Citing threats to climate, air quality, wild places and public health, as well as the Bureau’s use of a legally deficient environmental assessment, the groups urged the agency to halt any new leases for oil and gas development on California’s public lands.

“The BLM must stop this reckless fire sale of our public land,” said Nayamin Martinez, executive director at the Central California Environmental Justice Network. “This sale would increase the air and water pollution that already disproportionately harms communities of color in Kern County.
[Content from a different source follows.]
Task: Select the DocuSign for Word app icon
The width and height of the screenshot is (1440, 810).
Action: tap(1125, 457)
We need a just transition away from fossil fuels that protects workers, frontline communities and the environment.”

The lease sale could open public land to controversial drilling techniques including fracking.
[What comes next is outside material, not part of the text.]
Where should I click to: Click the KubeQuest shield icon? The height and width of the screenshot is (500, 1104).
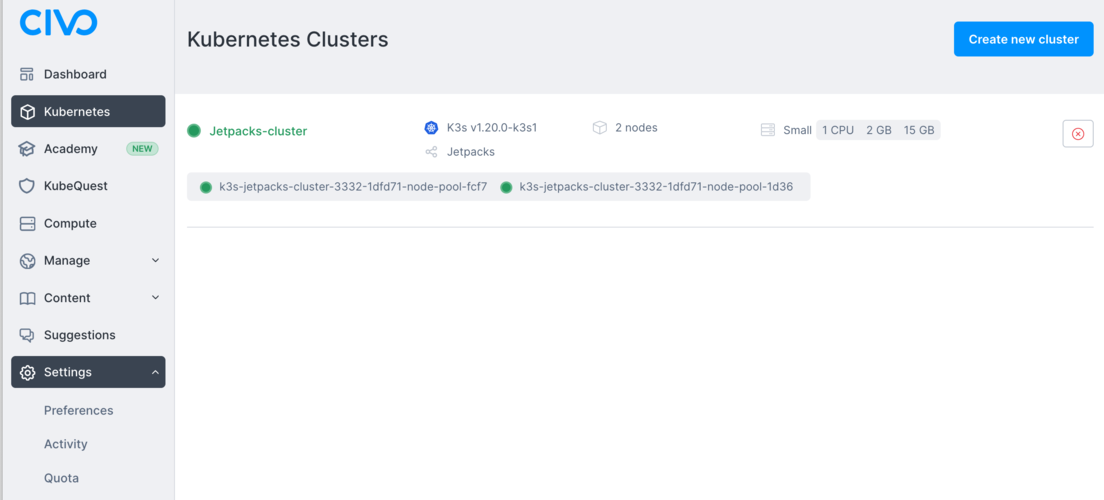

“This lease sale will compound the pollution in the Central Valley, already home to the worst air quality in the U.S. thanks to rampant oil and gas drilling,” said Rosanna Esparza, a Kern County resident, activist and gerontologist. “Putting more wells where people already face greater rates of respiratory illness and heart disease is unthinkably cruel. And it’s even worse now with COVID-19 battering our communities, because we know that higher rates of pollution make people more likely to die from the virus.”

Ongoing legal action has challenged the administration’s efforts to increase drilling and fracking in California.
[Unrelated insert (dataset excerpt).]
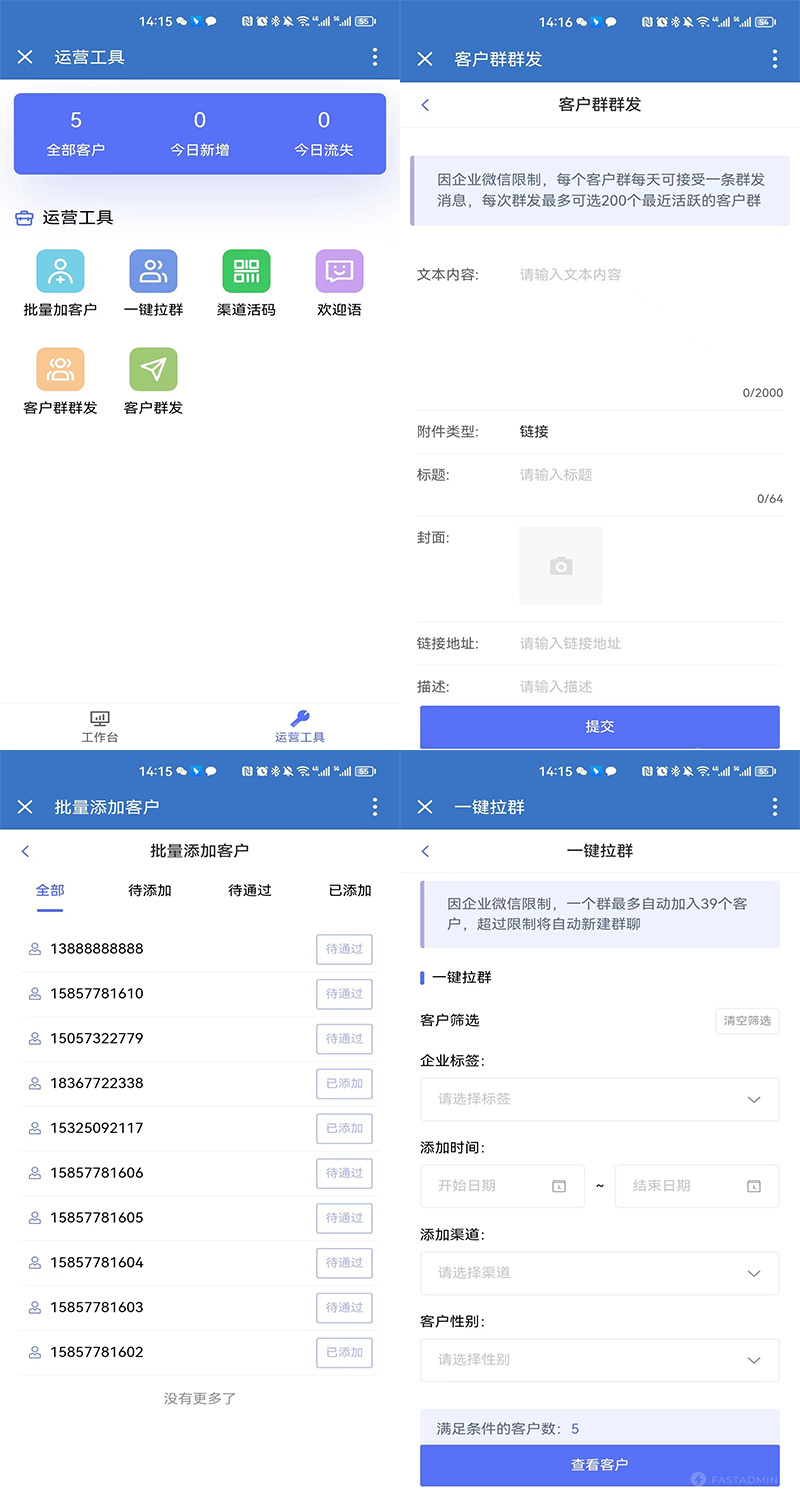
Task: Close the 批量添加客户 page with X
Action: click(x=25, y=807)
In December 2019 the administration made a final decision to allow oil drilling and fracking across more than 1 million acres of federal public land in eight counties including Kern. Conservation groups filed suit in U.S. District Court in Los Angeles to challenge that decision, citing the Bureau’s failure to adequately assess fracking’s environmental, health and safety harms. The proposed lease sale relies on the environmental review that these conservation groups have challenged in court.

“It’s outrageous for the BLM to force this reckless drilling plan on Californians after more than 90,000 of us expressed overwhelming opposition last year,” said Jenny Binstock, a senior campaign representative with the Sierra Club. “We are deeply concerned that this lease sale will be the first of many more to come, putting our public health and our climate at even greater risk.”

Some of the parcels for sale are located within the Lokern-Buena Vista Area of Critical Environmental Concern. Other parcels are close to the boundaries of the Carrizo Plain National Monument and Bitter Creek National Wildlife Refuge.

“Opening California public lands to new oil drilling and fracking threatens surrounding communities, precious water supplies, our treasured landscapes like the Carrizo Plain National Monument, and threatened and endangered animals like the San Joaquin kit fox and the California condor, who depend on protected land for survival,” said Rebecca August, director of advocacy with Los Padres ForestWatch. “Sacrificing water, wild lands and wildlife to push more greenhouse gases in the air is simply unacceptable.”

The comment period for the proposed lease sale closed on Sept. 25.

The Center for Biological Diversity is a national, nonprofit conservation organization with more than 1.7 million members and online activists dedicated to the protection of endangered species and wild places.

Central California Environmental Justice Network has been promoting environmental justice in the San Joaquin Valley since 2000. Our mission is to preserve our natural resources by seeking to minimize or eliminate environmental degradation in the San Joaquin Valley. CCEJN focuses on advancing community resilience in disadvantaged communities by increasing the level of recognition of adverse health effects caused by pollution and serving as a hub for environmental activism in the Central Valley.

The Sierra Club is America’s largest and most influential grassroots environmental organization, with more than 3.5 million members and supporters. In addition to protecting every person's right to get outdoors and access the healing power of nature, the Sierra Club works to promote clean energy, safeguard the health of our communities, protect wildlife, and preserve our remaining wild places through grassroots activism, public education, lobbying, and legal action.

Los Padres ForestWatch is a local nonprofit organization dedicated to protecting wildlife, wilderness landscapes, watersheds, and outdoor recreation opportunities throughout the Los Padres National Forest and the adjacent Carrizo Plain National Monument.